September 29, 2020
The Centers for Medicare & Medicaid Services (CMS) Sept. 2 issued its hospital inpatient prospective payment system (PPS) and long-term care hospital (LTCH) PPS final rule for fiscal year (FY) 2021. In addition to finalizing a 2.9% increase in inpatient PPS payments for 2021, the rule requires disclosure of certain payer-negotiated rates and makes changes to Disproportionate Share Hospital (DSH) payments, Chimeric Antigen Receptor T-cell (CAR T) therapy payment and the quality incentive programs. Highlights of the LTCH PPS final rule are covered in a forthcoming AHA Regulatory Advisory. Provisions of the final rule take effect Oct. 1.
The AHA remains deeply disappointed that CMS continues to require hospitals and health systems to disclose privately negotiated contract terms with payers. By continuing to focus on negotiated rates rather than expanding access to a patient’s out-of-pocket costs, the Administration fails to meet the goal it set for itself – assisting consumers in becoming more prudent purchasers of health care. We once again urge the agency to focus on what is really important to patients – ready access to their out-of-pocket costs.
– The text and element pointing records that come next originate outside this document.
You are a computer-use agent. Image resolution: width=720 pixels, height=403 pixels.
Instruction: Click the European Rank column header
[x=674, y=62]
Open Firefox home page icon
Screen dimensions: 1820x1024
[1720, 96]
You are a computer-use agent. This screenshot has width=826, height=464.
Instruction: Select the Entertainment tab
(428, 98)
Additionally, CMS’s policy will require hospitals to divert critically needed resources during this historic pandemic to administrative tasks that will not benefit patients. We do not believe CMS has the authority to compel the disclosure of these terms and our legal challenge remains ongoing.
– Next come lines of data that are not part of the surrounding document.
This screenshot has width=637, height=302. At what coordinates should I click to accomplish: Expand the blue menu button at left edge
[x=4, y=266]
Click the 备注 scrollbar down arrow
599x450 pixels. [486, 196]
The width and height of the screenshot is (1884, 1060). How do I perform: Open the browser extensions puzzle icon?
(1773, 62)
While we appreciate the agency’s focus in addressing cost issues for life-saving CAR T therapy, we remain concerned that the policy put forth in this final rule is inadequate to address the extraordinary level of resources necessary to provide CAR T therapy to patients. We continue to urge CMS to consider an alternative method of determining the cost of CAR T therapy, as well as to consider carving out these very costly new technologies from the Medicare Severity-Diagnosis-related Group (MS-DRG) and paying for them on a pass-through basis.
CMS’s finalized policies will:
- Increase inpatient PPS payments by 2.9% in FY 2021.
- Require hospitals to report the median payer-specific negotiated rates for inpatient services, by MS-DRG, for Medicare Advantage organizations on the Medicare cost report.
- Use FY 2017 Worksheet S-10 data to determine the distribution of FY 2021 DSH uncompensated care payments.
- Create a new a MS-DRG for CAR T therapy.
- Modify the definition of “displaced resident” for the purpose of transferring Medicare residency slots after a teaching hospital or residency program closes.
- Continue a reporting period of a minimum of any continuous 90 days for the calendar year (CY) 2021 Promoting Interoperability Programs.
- Increase the number of quarters of electronic clinical quality measure (eCQM) data, and start publicly reporting eCQM data.